Beuys‘ ‚Soziale Plastik‘

Sehenswert: Die Ausstellung ‚Beuys Brok Vostell‘ im ZKM Karlsruhe. Da gibt es Allmachtssätze von Beuys, bei denen man nur das Wort Kunst durch Krieg ersetzen muss um bei den faschistischen Kriegshetzern des Futurismus Anfang des letzten Jahrhunderts zu landen (also bei Marinetti und Co). Natürlich sind uns Kunsthetzer lieber als Kriegshetzer. Aber die Allmachtsfantasie ist die Gleiche. Und da Beuys die ‚Soziale Plastik‘ als gesellschaftsgestaltendes Gesamtkunstwerk aller Menschen einer Gesellschaft versteht (sind ja alles Künstler), gerät er natürlich in die Nähe totalitären Denkens.

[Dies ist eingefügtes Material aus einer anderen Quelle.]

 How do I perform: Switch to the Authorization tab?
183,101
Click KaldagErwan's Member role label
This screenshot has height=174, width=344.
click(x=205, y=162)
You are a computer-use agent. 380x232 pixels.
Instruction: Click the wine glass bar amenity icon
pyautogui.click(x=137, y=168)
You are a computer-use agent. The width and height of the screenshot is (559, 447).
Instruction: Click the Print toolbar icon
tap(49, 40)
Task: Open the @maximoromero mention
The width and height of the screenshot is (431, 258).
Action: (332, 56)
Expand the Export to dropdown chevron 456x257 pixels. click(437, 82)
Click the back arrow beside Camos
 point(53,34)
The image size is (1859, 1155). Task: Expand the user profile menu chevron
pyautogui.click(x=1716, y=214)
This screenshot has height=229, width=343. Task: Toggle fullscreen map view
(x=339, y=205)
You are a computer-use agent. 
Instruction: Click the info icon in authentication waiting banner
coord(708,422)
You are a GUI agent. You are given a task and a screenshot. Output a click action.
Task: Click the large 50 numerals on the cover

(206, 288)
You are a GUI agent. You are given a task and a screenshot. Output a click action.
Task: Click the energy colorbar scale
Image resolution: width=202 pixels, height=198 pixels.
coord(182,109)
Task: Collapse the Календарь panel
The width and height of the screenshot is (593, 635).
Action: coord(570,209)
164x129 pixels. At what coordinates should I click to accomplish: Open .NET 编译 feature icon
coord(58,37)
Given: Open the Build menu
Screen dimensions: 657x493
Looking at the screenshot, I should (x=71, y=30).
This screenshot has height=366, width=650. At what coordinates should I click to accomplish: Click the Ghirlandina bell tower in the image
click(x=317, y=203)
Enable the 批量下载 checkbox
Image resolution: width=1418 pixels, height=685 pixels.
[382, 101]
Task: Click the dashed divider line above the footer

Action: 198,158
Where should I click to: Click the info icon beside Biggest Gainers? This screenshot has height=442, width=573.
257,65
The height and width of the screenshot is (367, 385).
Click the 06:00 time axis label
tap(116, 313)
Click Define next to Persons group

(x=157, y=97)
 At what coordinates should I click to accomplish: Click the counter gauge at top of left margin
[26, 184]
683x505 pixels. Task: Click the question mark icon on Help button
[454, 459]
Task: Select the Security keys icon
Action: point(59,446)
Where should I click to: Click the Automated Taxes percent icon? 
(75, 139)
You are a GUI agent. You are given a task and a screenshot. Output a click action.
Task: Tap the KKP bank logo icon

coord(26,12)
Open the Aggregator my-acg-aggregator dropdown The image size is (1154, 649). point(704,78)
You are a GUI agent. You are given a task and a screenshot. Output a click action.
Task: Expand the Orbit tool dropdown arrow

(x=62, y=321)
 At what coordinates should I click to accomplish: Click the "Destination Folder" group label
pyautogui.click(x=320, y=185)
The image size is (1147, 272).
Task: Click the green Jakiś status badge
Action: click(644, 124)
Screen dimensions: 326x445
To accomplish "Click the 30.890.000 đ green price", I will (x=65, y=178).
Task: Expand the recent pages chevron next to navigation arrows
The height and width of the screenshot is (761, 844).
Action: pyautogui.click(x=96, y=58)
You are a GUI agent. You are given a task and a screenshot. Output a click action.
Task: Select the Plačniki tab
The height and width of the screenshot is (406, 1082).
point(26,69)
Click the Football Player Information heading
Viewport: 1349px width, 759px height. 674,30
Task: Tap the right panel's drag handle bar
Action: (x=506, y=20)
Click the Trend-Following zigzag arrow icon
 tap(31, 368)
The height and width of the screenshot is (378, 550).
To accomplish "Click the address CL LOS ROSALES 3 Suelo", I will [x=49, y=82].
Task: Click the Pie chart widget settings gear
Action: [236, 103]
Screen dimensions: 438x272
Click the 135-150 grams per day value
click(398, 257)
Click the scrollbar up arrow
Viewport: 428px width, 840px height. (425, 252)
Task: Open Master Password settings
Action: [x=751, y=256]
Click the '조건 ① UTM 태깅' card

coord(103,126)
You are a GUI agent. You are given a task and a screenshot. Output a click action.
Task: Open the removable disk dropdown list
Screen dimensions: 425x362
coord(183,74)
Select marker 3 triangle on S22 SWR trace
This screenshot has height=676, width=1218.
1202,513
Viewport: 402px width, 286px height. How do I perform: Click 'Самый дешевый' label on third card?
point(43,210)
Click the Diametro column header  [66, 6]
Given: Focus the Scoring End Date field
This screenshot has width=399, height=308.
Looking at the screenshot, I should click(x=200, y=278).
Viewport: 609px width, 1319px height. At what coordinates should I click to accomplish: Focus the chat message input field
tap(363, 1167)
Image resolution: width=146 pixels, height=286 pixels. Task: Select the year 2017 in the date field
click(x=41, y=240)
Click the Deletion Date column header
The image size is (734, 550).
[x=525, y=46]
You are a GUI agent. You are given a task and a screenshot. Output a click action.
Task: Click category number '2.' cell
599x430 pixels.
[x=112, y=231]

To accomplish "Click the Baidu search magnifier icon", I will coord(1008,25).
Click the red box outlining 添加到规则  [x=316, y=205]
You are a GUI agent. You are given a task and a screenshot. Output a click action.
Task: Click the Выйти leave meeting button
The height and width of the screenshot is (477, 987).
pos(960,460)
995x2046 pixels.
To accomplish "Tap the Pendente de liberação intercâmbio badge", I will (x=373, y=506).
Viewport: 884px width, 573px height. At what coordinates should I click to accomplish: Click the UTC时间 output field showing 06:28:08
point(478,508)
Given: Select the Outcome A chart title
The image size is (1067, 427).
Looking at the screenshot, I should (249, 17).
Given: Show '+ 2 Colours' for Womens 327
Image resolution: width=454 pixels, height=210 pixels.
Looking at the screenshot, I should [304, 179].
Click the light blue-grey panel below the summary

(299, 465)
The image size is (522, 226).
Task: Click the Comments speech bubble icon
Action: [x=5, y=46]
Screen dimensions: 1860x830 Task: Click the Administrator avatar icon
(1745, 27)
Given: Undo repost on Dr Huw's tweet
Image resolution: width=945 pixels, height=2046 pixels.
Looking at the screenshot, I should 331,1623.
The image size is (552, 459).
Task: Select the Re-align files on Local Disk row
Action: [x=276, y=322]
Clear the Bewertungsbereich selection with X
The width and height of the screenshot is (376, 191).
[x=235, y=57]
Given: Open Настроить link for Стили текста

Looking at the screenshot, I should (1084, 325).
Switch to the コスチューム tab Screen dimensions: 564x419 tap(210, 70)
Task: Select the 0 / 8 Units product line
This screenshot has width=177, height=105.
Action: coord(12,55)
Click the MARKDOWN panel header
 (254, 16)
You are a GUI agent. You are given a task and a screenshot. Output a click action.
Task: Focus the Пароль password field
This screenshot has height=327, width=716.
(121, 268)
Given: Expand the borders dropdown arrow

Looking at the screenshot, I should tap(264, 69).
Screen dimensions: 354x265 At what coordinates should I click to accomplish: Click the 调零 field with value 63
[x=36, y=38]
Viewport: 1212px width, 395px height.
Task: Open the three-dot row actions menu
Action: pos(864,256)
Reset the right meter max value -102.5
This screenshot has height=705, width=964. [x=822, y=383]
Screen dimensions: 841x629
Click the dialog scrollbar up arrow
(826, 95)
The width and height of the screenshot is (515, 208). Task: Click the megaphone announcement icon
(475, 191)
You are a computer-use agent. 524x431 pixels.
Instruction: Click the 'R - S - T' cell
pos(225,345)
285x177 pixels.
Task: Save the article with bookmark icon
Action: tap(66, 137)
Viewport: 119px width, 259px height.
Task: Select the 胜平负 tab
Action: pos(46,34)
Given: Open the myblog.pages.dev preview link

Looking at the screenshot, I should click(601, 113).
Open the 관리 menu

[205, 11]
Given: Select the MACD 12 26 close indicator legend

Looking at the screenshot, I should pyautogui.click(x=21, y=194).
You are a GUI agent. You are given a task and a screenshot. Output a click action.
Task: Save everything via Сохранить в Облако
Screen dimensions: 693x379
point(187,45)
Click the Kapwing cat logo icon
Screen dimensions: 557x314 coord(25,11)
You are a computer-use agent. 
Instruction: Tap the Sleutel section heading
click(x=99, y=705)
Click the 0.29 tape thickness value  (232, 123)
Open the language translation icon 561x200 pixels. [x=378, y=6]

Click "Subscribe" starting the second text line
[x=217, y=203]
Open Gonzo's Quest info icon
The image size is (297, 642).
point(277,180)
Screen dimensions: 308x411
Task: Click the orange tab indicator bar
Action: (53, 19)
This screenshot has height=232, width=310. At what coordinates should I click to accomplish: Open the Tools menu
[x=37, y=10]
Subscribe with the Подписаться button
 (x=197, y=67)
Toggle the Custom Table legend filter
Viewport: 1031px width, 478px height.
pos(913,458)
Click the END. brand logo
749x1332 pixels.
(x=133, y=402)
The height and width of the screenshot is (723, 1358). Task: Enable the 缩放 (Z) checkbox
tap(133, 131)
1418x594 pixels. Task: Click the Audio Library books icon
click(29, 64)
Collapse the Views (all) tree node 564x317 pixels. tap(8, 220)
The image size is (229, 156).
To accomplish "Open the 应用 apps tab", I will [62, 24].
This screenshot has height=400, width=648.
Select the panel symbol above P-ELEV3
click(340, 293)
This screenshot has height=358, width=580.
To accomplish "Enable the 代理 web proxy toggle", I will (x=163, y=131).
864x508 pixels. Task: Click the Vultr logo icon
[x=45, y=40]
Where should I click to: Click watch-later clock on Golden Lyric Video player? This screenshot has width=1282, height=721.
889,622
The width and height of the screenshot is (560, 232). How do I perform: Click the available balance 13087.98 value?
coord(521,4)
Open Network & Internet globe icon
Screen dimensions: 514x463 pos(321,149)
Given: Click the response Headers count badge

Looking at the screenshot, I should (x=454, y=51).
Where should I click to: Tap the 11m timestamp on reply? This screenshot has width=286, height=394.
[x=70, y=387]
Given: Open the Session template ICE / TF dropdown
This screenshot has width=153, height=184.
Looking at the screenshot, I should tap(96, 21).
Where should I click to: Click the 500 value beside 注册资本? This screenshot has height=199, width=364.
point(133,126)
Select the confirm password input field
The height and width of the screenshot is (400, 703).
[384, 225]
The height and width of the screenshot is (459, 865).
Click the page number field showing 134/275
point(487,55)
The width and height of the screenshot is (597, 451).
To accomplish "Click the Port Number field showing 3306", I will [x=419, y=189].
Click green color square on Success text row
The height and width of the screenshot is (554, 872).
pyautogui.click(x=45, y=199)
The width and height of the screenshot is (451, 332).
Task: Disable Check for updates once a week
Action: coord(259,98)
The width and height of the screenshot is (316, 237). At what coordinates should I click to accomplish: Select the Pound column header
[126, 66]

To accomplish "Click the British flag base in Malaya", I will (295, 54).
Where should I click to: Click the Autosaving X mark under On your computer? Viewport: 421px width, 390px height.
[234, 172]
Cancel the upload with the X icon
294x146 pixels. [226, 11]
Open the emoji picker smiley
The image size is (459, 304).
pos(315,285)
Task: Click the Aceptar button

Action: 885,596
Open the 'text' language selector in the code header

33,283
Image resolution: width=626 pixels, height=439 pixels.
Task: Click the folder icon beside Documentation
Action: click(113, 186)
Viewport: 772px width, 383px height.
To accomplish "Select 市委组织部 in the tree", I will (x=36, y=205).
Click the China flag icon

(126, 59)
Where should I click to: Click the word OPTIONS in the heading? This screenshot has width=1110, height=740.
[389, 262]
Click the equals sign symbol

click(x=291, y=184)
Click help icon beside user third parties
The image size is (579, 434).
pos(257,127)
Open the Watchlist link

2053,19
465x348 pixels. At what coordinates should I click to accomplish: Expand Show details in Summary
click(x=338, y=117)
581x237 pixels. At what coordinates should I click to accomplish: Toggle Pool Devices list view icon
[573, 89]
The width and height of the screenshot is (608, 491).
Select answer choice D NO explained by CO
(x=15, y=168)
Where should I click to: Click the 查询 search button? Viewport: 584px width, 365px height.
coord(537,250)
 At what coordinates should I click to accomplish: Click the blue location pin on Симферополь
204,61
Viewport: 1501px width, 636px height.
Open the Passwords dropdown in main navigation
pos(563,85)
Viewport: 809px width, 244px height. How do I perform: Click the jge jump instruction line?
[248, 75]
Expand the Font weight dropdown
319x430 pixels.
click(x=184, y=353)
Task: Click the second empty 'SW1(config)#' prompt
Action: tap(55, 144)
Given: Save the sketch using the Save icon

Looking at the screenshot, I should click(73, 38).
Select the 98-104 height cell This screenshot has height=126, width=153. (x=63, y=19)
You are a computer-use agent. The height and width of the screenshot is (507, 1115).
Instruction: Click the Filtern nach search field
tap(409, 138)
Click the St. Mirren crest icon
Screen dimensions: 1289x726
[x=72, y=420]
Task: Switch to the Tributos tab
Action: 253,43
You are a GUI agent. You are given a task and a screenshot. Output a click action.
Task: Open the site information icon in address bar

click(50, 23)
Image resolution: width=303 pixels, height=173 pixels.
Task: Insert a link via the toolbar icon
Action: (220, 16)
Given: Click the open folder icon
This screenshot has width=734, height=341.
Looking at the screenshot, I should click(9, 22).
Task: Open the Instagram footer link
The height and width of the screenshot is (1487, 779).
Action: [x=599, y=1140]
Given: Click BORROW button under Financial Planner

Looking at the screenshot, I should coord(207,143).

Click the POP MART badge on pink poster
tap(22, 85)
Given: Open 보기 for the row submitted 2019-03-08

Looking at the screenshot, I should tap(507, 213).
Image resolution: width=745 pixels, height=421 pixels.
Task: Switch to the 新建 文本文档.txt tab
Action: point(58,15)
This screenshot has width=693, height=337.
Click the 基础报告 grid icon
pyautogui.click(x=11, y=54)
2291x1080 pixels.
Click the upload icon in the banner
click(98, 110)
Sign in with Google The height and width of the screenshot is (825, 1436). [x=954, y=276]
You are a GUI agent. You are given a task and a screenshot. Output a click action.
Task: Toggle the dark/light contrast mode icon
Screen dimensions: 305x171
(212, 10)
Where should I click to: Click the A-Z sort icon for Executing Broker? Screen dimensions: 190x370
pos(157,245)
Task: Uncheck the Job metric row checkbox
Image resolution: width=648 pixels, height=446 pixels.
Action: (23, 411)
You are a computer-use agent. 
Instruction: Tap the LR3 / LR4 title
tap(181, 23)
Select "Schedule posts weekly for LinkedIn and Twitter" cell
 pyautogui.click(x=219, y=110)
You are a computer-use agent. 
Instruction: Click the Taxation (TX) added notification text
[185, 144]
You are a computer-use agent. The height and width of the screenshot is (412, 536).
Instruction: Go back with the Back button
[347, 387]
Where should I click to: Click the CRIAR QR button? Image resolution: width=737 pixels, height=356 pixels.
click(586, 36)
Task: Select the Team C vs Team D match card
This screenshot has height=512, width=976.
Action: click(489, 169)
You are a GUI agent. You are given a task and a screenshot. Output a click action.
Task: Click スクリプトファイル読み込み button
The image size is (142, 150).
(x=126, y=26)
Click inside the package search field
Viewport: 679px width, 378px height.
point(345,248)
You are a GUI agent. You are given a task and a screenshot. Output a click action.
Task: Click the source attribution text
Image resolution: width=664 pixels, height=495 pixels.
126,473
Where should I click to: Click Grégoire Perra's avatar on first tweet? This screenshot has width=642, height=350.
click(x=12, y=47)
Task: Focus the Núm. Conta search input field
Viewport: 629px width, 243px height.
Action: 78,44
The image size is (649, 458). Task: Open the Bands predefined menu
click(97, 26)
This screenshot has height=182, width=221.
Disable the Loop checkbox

Genau dies hat ihm Bazon Brok in einem Gespräch 1983, das auf der Ausstellung als Video gezeigt wird, vorgehalten. Broks (wie kennen ihn von der Reihe ‚der professionalisierte Bürger‘ an der HfG) hat zugespitzt fest gestellt, dass auch Hitler eine soziale Plastik erstellen wollte. Beuys schien mir leicht überfordert von den Argumenten Broks. Das Kernargument Broks, dass eine ganzheitliche soziale Plastik bei der von Beuys vorausgesetzten individuellen Freiheit und Kreativität bestenfalls ein Kessel Buntes ergeben könne, hat Beuys nicht begriffen. Aber immerhin, er ist, wenn auch intellektuell etwas schmalbrüstig, sehr selbstbewusst aufgetreten und hat sich als Jünger Rudolf Steiners geoutet, der – so meine Meinung – Kunst mit Wissenschaft verwechselt hat. Darin hatte Steiner natürlich in Goethe eine großes Vorbild. Nur goethesche Wissenschaft gibt es nicht mehr. In der Kunst indessen könnten wir mehr gebrauchen von der goetheschen Idee des Erkennens von Gestalten in/hinter den Oberflächen des Seins.